Charles Coward, a veteran of the Barcelona legal market and partner at Uría Menéndez agrees that the process is inevitably a slow one and requires administrative encouragement as much as private investment. “We have been witnessing change in the region since the 1990s, with the delocalisation of traditional heavy industries, the international expansion of family-owned companies and now the arrival of knowledge-led businesses.”

But a technology cluster does not emerge overnight. The new Catalan government has made the economy its priority and has therefore taken a “carrot-and-stick” approach, which will undoubtedly increase demand for Catalan products, services and competitiveness, note others. “This is commendable. On the one hand the Administration is making the necessary cuts in spending and on the other hand offering incentives for investment and entrepreneurship,” says Ramon Mullerat, at KPMG.
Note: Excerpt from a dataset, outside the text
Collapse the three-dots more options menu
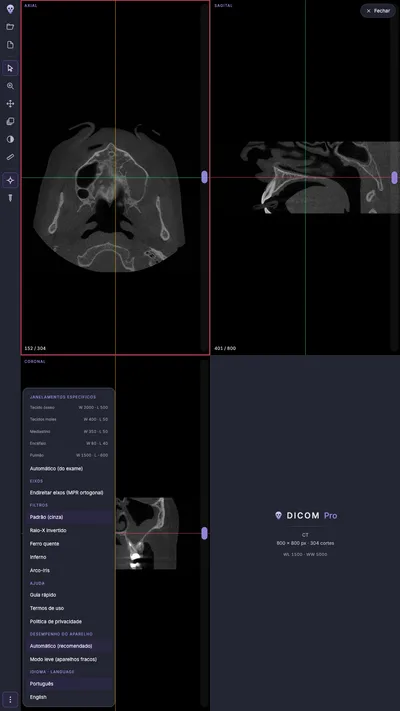coord(10,699)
The technological path along which Barcelona is now travelling will be a productive one, hope lawyers. The journey believe many will not only secure the city’s place at the forefront of Europe’s knowledge economy but unlock the means by which their law firms may evolve too.

Despite the contrast seen by travellers as they pass through the city Barcelona is however trying to take the shortest route possible to future success.